State of Florida v. Ricky Alphonso Rand
2017 Fla. App. LEXIS 1634
| Fla. Dist. Ct. App. | 2017Background
- At ~2:00 a.m. in March 2014 a Duval County school-district police officer saw Ricky Rand on a middle-school track campus, shone a light on him, and immediately arrested him for trespassing; a subsequent search revealed a handgun.
- The school posted signs stating track access restrictions during school hours (7 a.m.–4 p.m.); other evidence showed the school left the track gate open at night and the public used the track after hours.
- The State conceded at the suppression hearing that (1) the posted signs authorized after-hours track use, (2) Rand was exercising on the track (a legitimate purpose), and (3) the officer made no investigation before arresting him.
- The State argued Heien v. North Carolina allowed the arrest because the officer made an objectively reasonable mistake of law.

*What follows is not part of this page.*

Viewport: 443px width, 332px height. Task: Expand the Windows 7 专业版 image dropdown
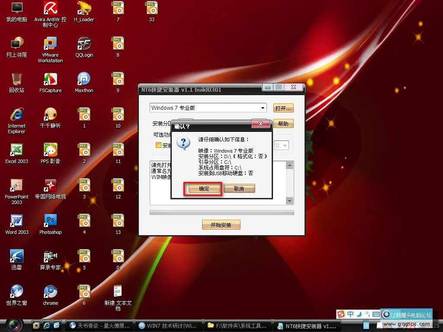tap(263, 108)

- The trial court granted Rand’s motion to suppress for lack of probable cause; the appellate majority affirmed, concluding the officer’s failure to heed the conspicuous posted policy and to investigate was not an objectively reasonable legal mistake.
Issues
| Issue | Plaintiff's Argument (State) | Defendant's Argument (Rand) | Held |
|---|---|---|---|
| Whether officer had probable cause to arrest for trespass despite signs and open gate | Heien permits arrests based on an objectively reasonable mistake of law; officer reasonably (though mistakenly) believed trespass occurred | Rand: posted signs and open gate authorized after-hours use; no probable cause and no investigation | Held: No probable cause — officer’s disregard of obvious posted policy and failure to investigate was not an objectively reasonable mistake; suppression affirmed |
| Whether Heien controls when the law appears unambiguous | State: Heien allows mistakes of law to justify probable cause if reasonable | Rand: This case differs from Heien because the law/policy here was evident from signs and practice | Held: Heien inapplicable — Heien involved an ambiguous statute; here the officer ignored conspicuous, on-site policy and district practice |
| Admissibility of hearsay about principal’s instruction to keep campus clear after hours | State relied on officer’s account; trial court discounted hearsay; State argued it explained officer’s belief | Rand: Trial court properly discounted uncorroborated hearsay; officer’s own training mandated investigation | Held: Trial court permissibly discounted the principal-hearsay and relied on contemporaneous, observable evidence; hearsay did not justify the arrest |
| Whether a Terry stop or other officer-safety justifications would salvage the search | State did not preserve an inevitable-discovery or full Terry-stop/safety rationale below | Rand: Officer did not assert need for pat-down or safety justification before arrest | Held: Court declined to consider unpreserved hypothetical Terry/inevitable-discovery arguments; suppression decision rests on lack of probable cause |
Key Cases Cited
- Heien v. North Carolina, 574 U.S. 54 (2014) (Fourth Amendment tolerates objectively reasonable mistakes of law for reasonable suspicion/probable cause analysis)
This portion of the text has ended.